Q&A: Problems With "Optimizing;" Benefits of Moving Heavy Stuff
In our inaugural Q&A, we’re covering weighted sleds and the downsides of the optimization craze.
Why it matters: Question one investigates the upsides and downsides of a popular new(ish) fitness practice. Question two can help you find a more efficient (and saner) way to improve your health.
Quick housekeeping before the Q&A:
For some reason, the audio reading of the last post on sports nutrition didn’t make it in the email. The audio is now up on the post for those who prefer to listen. (Also, when I say, “for some reason,” I mean, “I probably clicked the wrong button.”)
Fun fact: You all apparently love … Uncrustables? It was one of the most clicked items in the last post.
Helpful info for everyone: A few of you told me that your employee wellness program covered your 2% Membership. Get the limited-time Launch Special below. Warning, side effects of becoming a Member include:
Better health behaviors
Less stress around health behaviors
Better training and nutrition programs
Improved tolerance to dumb jokes like this one
… and much more.
Today is our inaugural Q&A. YES.
Last week we asked for submissions to the first 2% reader Q&A. We got a bunch and chose a couple.
Each month we’ll tackle two to three questions from you. You ask the question, then we’ll go down the research rabbit hole so you don’t have to. We’ll draw on past reporting, read new research, and speak to experts. Then we’ll tell you what we found.
Let’s roll …
Question 1: Is pulling or pushing a weighted sled good for you?
It can be great. Maybe even uniquely great. But it comes with some caveats and a massive barrier to entry.
For those wondering what this question even means, a weighted sled is a piece of fitness equipment. You load it up with weight and then push, pull, or drag it.
Some weighted sleds have handles that you grab onto. Others have a rope that you attach to yourself.
Jordan asked this question because he’d been pulling a weighted sled. The man lives in some off-the-grid location in Montana.
So I replied, “I’m picturing you pulling an actual sled filled with wood and rocks and maybe a downed moose.” His response: “Not far off.”

Exercise description: Carry on with the Q&A on weighted sleds and optimizing from the point where it stops.

Collected data:

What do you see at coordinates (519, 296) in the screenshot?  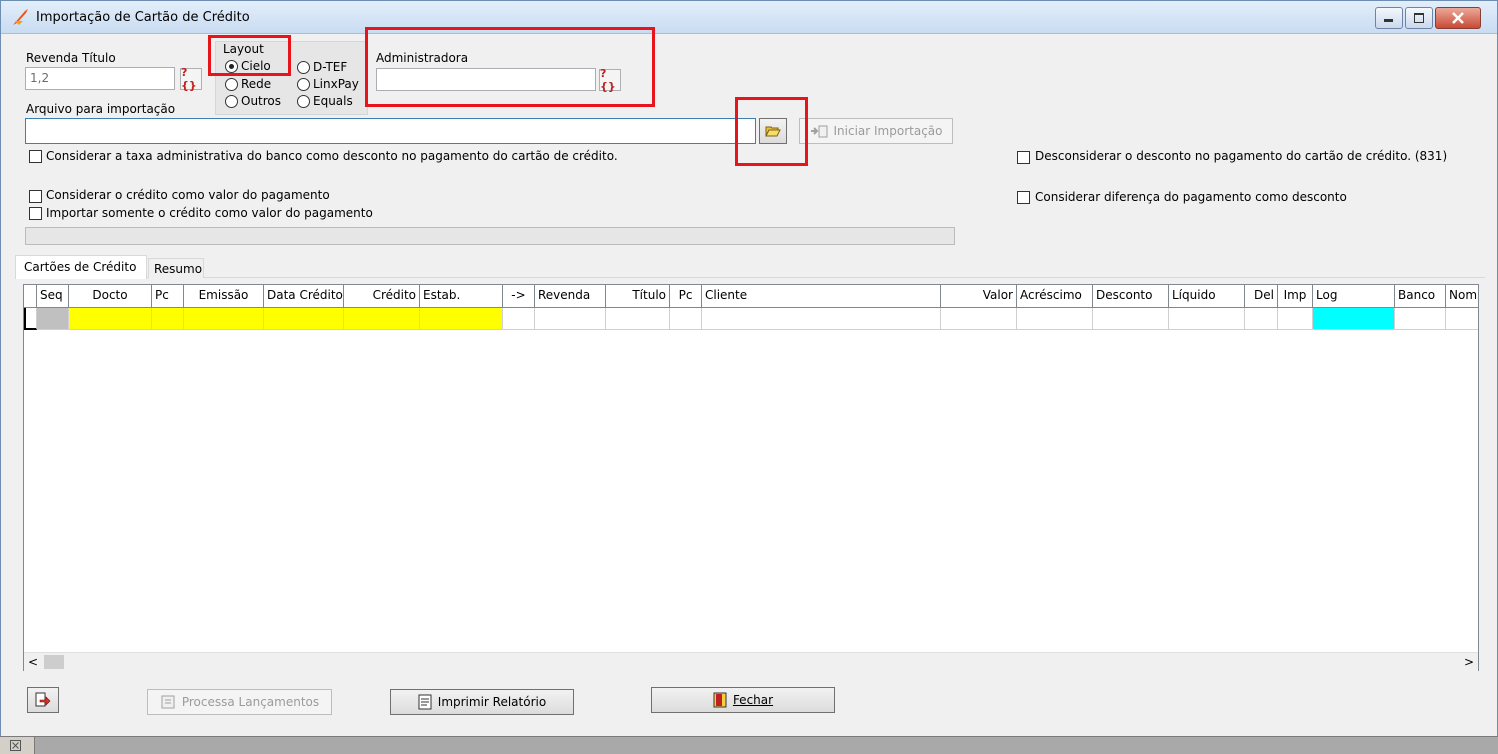 I see `col-arrow: ->` at bounding box center [519, 296].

Output:
Humans have been dragging and pushing heavy stuff forever. We’d sometimes move the heavy animals we hunted that way.
But pushing and pulling weight as an exercise is relatively new. It’s been around for a handful of decades, but it was recently popularized by Ben Patrick, who spoke about the practice on the Joe Rogan Experience podcast. Sled dragging is now even in the Army Combat Fitness Test.
It’s a fantastic exercise. You can almost think of it like a relative of rucking. A few of its benefits:
It strengthens your legs and core. Your core must lock down as your legs become pistons propelling you against the weight.
It works your heart and lungs. Like rucking, you’re moving weight across a distance.
It can protect your knees. Backward sled drags hit a part of your knee called the vastus medialis oblique muscle (VMO). Strengthening this can help fix and prevent knee pain.
It can help you sprint faster. That’s according to a 2020 study that had high school athletes push a weighted sled.
It’s easy to recover from. Traditional lifting exercises, like a barbell squat, have a lowering and a lifting phase. That lowering phase is when your muscles become most damaged and, in turn, become sore afterward. Sled work doesn’t have that lowering phase.
How to start sledding
As weighted sled exercises rose in popularity, many people dove in too fast and got injured.
Kelly explained, “Pushing and dragging a sled for training is a great way to build fitness and a durable body. But a common problem for most people starting their sled journey is that they bring their well-developed fitness engine to this new skill and end up massively overdoing it. To prevent this, start dropping the sled into your warm-ups instead of building a whole training session around it.”
Easing in allows your body to adapt. A few pointers from Kelly:
“Keep the sled light so the sled feels more aerobic and less of a one rep max deadlift.”
“Build up volume over a couple of weeks. There is no world championship of sled dragging, so remember the magic of the sled comes with repeated exposure.”
Get a sled. Load it with weight. Push or drag the weight however you want. Follow Kelly’s advice for at least a month.
Slower and longer pushing and dragging makes it more of an aerobic exercise with an element of strength (much like rucking). I’ll do 30 minutes with a relatively lighter load once a week or so.
Heavier, shorter pushes and drags make it more of a strength exercise. Don’t be afraid to load the sled. Try five to ten rounds of 20 to 30 yards.
Sprinting with the sled will make it more of a power exercise. Warm up beforehand. Kelly said most problems come when people start sprinting with a sled while not being warmed up and not having done much sled work. Try five sprints of 15 to 30 yards.
Downsides of sled exercise
It’s totally impractical. For most people, anyway.
To push or pull a sled, you need a sled. That’ll cost you at least $150, probably more. Then you need weight plates—another hundred or more dollars.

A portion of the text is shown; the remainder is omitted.